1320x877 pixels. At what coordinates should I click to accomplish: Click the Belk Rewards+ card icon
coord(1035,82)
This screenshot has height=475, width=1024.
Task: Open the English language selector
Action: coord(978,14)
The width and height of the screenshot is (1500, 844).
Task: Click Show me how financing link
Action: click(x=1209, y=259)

=-=-=

* _Set problem_:
Copy the material above with "card icon" swapped out for "card logo", leaving everything else unchanged.

* _Expected output_:
1320x877 pixels. At what coordinates should I click to accomplish: Click the Belk Rewards+ card logo
coord(1035,82)
This screenshot has height=475, width=1024.
Task: Open the English language selector
Action: coord(978,14)
The width and height of the screenshot is (1500, 844).
Task: Click Show me how financing link
Action: click(x=1209, y=259)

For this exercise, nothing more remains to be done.